Although technology advocates claim that technology levels the playing field among competitors within a given market, in many cases, technology markets tend towards winner-take-all markets. This has been especially true in markets in which a single technology vendor disrupted a analog legacy players such as Google, Microsoft, and Apple (music).

If geography is irrelevant, data can be seamlessly shared and providers and patients are on an equal playing field in terms of diagnostics and treatments relative to their peers. Provider entities should tend towards one of two extremes: nationwide monopoly* or highly fragmented and distributed. We’re witnessing the former as the prominent clinics, the Cleveland Clinics and Mayo Clinics of the world, open virtual and remote clinics all over the country. Technology is enabling them to extend their reach, promote their brand, and drive high-acuity, high-revenue cases back to the mother ship. They’re using technology to feed the proverbial beast.

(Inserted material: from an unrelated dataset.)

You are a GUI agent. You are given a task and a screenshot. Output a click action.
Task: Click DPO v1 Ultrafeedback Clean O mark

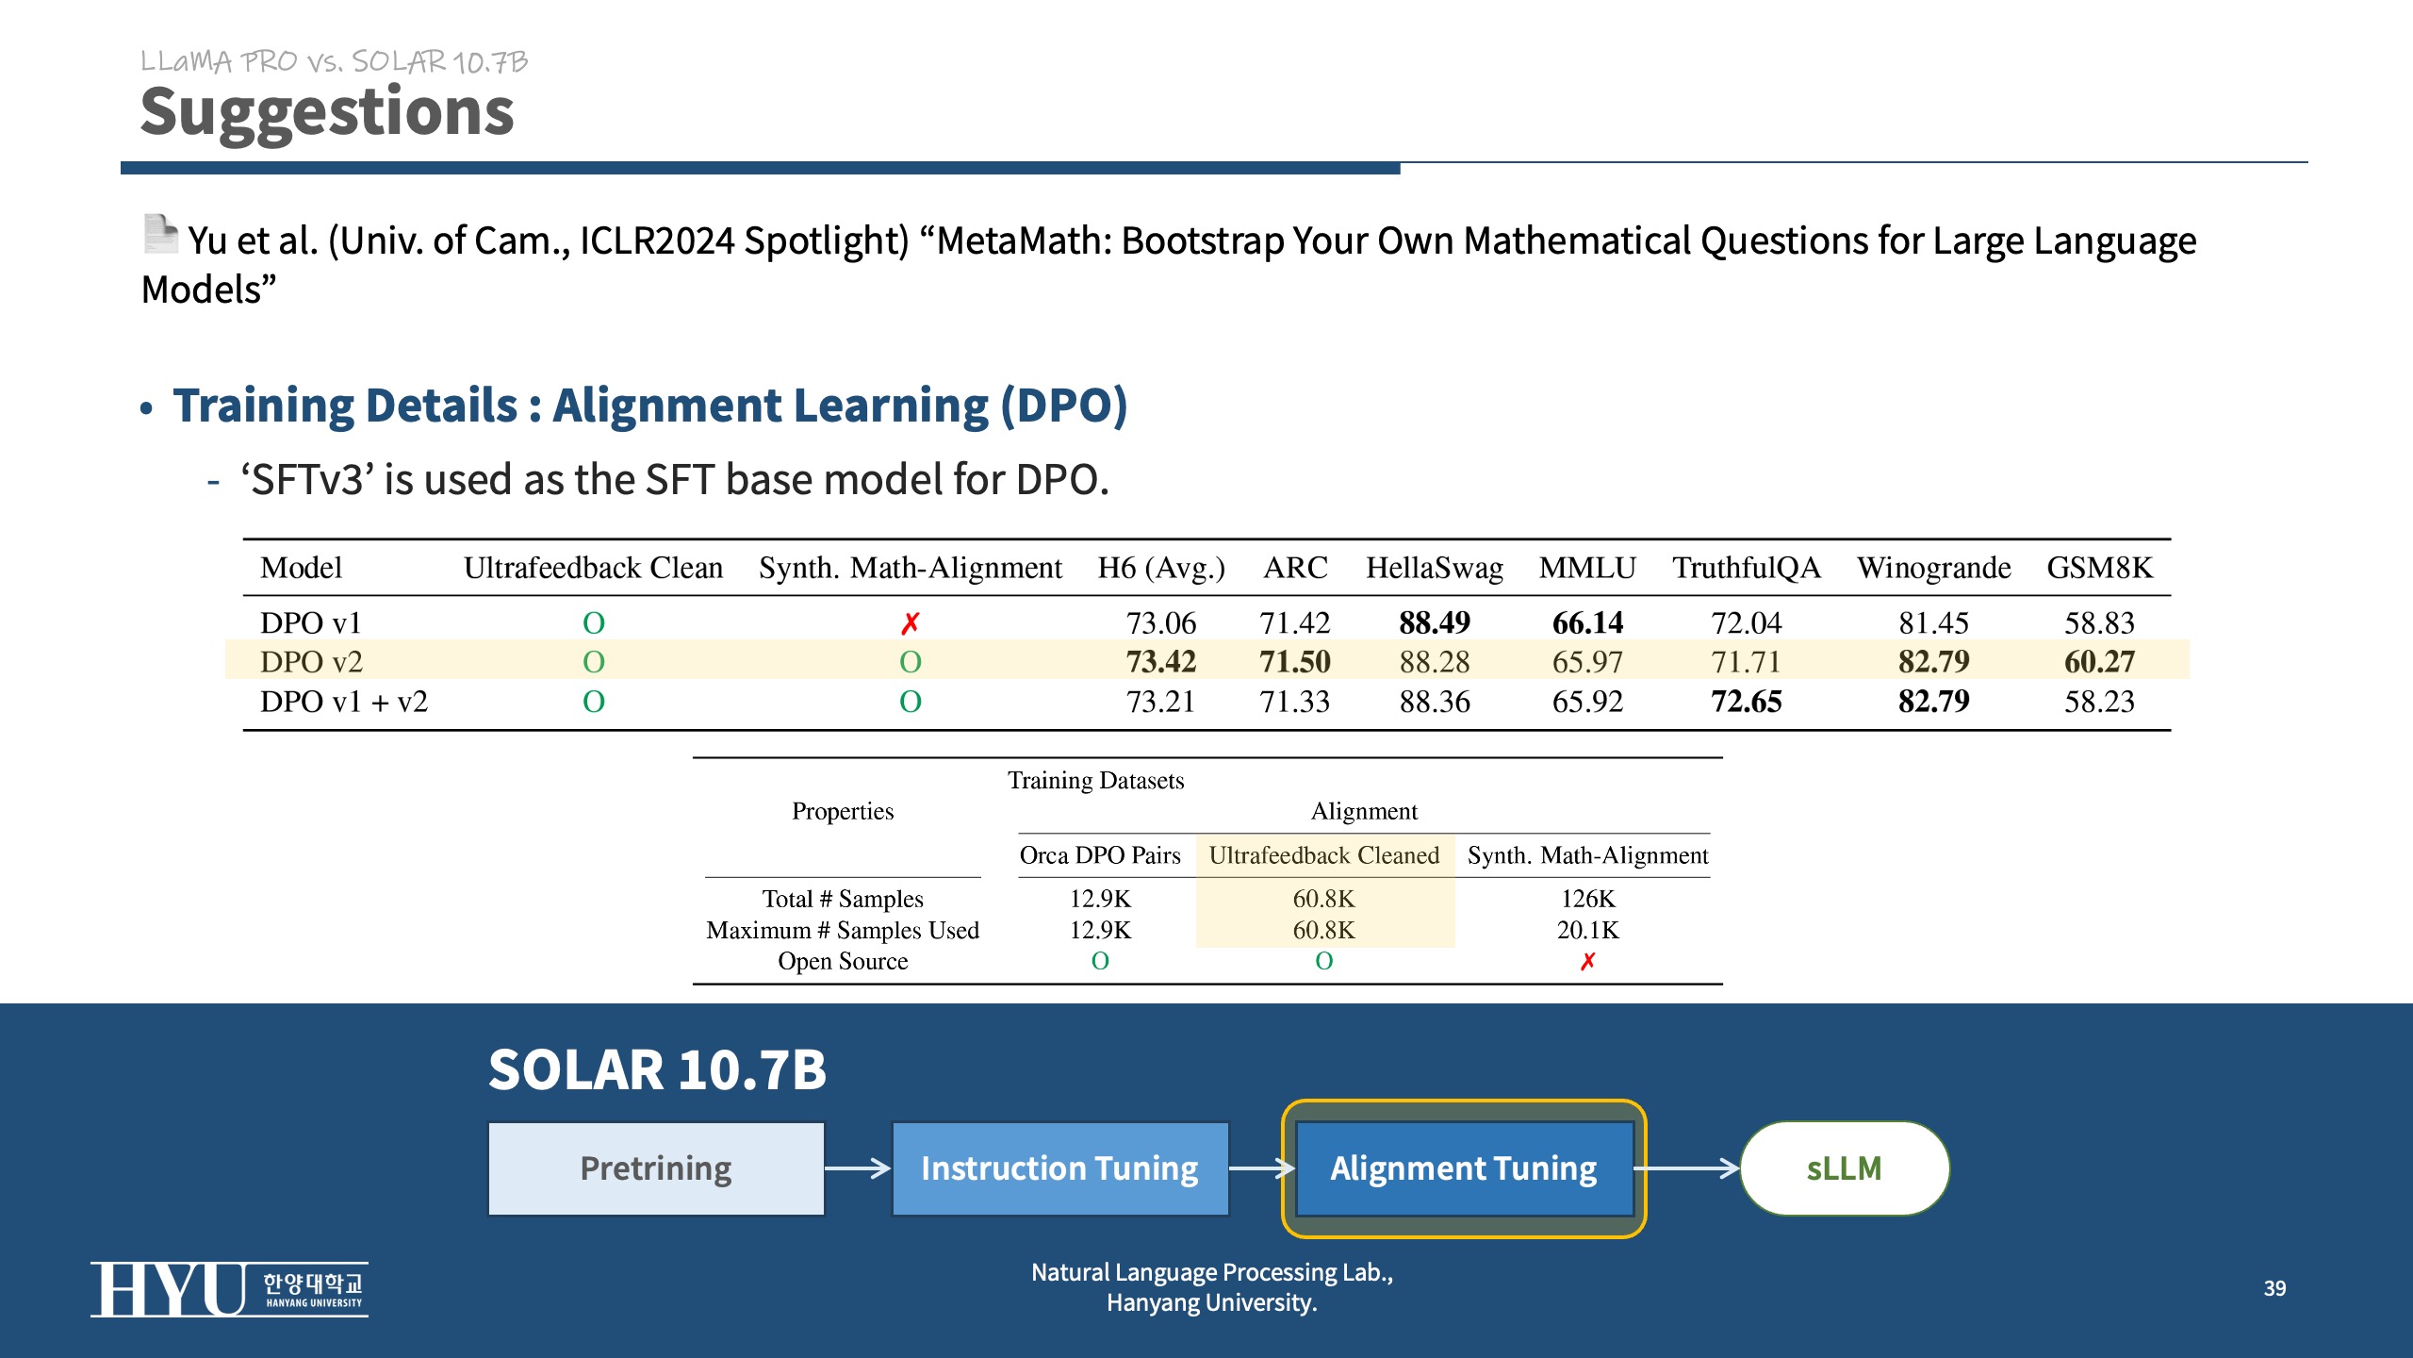[x=593, y=623]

The ACA sparked this trend, but that doesn’t mean that the pendulum can’t swing back in the other direction.

If the pendulum were to swing back to support a highly fragmented delivery system, what would cause and support it? Seamless data transferability and abstraction of administrative functions. No one can unseat Google or FaceBook in their respective markets because no one can access their databases. If doctors can access patient data from all other providers on demand and if providers don’t need to rely on a larger administrative entity (perhaps RCM providers such as athenahealth could take over all administrative functions?) then patients would only be bounded by the providers they enjoy interacting with. Nothing would bound patients, providers, or payers to larger provider entities.

One for all, or all for one?

* It’s worth noting that although systemic pressures may tend towards national monopoly, the system would result in an oligopoly given how large many of the established players already are.